[Opening GIVEN INFORMATION section]

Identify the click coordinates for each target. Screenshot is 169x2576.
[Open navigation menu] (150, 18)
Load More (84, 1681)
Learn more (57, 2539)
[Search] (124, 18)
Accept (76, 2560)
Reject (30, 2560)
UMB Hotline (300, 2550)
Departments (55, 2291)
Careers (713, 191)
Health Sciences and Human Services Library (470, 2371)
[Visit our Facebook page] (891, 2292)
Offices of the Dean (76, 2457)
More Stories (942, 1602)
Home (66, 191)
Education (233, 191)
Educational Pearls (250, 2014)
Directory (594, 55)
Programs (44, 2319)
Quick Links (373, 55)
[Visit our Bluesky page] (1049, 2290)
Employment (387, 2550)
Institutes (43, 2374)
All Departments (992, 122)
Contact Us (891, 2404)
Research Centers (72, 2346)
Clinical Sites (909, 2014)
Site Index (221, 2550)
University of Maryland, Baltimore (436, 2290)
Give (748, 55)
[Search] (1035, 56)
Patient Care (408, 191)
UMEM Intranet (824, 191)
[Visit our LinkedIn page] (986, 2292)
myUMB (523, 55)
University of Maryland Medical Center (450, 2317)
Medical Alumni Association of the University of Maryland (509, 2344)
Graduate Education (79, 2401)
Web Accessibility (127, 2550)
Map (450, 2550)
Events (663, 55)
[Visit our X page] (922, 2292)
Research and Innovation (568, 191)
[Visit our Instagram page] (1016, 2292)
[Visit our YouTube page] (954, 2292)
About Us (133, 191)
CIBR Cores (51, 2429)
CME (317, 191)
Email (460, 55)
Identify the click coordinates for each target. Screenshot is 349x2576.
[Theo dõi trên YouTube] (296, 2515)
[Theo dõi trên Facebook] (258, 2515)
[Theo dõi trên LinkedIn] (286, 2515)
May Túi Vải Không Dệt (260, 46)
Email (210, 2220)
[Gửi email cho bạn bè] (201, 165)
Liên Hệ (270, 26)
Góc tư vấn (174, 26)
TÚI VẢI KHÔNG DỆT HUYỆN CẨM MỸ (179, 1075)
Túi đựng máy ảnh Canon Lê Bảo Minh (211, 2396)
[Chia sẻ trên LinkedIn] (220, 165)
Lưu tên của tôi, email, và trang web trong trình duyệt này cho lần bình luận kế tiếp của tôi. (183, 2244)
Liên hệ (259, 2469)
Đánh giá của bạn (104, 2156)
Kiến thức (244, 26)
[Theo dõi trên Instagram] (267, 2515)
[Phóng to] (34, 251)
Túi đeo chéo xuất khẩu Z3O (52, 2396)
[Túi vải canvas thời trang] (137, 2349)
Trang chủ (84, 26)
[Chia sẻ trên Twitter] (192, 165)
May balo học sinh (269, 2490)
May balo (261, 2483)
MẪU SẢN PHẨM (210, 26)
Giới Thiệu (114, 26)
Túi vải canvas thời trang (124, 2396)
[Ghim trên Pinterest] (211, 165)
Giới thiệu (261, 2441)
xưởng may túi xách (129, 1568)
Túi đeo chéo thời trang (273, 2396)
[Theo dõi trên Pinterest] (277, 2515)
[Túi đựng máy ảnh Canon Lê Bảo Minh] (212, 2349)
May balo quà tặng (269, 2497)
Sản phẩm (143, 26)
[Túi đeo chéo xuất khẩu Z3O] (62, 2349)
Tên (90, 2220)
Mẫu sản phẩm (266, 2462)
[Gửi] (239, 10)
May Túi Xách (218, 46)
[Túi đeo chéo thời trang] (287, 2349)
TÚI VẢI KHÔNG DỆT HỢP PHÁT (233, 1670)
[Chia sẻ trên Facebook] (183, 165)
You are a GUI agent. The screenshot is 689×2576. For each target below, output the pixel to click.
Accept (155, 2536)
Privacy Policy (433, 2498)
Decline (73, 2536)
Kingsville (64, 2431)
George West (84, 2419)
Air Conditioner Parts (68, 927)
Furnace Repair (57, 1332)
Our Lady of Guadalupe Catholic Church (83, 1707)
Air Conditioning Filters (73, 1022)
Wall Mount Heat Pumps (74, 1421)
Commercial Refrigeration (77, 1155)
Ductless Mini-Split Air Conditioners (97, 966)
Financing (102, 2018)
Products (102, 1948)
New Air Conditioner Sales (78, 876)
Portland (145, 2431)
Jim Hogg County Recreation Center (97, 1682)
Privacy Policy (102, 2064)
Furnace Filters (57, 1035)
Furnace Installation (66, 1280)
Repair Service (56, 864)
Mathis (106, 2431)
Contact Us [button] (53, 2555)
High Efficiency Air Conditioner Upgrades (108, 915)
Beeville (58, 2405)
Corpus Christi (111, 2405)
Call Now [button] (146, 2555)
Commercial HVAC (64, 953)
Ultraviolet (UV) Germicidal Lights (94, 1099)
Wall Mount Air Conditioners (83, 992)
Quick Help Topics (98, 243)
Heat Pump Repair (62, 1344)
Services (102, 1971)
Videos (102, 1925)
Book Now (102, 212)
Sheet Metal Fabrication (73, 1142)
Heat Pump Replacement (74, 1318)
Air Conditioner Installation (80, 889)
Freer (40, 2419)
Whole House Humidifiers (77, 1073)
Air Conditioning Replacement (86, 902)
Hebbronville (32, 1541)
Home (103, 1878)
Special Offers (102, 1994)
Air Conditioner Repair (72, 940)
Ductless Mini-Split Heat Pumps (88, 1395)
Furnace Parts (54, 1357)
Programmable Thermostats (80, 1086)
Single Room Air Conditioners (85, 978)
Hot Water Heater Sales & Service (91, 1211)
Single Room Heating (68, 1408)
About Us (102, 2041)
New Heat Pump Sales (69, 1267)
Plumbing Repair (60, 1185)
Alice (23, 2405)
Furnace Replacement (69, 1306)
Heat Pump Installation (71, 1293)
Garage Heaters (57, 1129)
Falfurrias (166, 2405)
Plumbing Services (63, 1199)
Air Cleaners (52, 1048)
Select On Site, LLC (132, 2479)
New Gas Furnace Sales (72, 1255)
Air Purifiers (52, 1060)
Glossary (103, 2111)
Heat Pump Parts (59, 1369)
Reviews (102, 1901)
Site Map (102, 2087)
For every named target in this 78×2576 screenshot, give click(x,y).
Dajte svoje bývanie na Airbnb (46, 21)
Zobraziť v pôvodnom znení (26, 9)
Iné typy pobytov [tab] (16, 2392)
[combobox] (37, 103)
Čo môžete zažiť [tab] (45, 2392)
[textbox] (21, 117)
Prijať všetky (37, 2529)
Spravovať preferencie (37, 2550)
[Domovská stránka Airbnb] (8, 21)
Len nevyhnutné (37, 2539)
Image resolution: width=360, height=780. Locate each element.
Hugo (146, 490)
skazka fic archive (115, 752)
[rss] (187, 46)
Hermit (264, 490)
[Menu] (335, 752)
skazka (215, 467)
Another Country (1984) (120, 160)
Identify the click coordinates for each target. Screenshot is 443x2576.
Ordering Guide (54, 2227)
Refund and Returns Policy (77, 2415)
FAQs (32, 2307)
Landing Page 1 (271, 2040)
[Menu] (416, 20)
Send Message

[Closing GIVEN INFORMATION section]

* [WHAT YOU WILL DO] Return each line among the entries that holds the word "Room".

* [EXERCISE ANSWER]
Single Room Air Conditioners (85, 978)
Single Room Heating (68, 1408)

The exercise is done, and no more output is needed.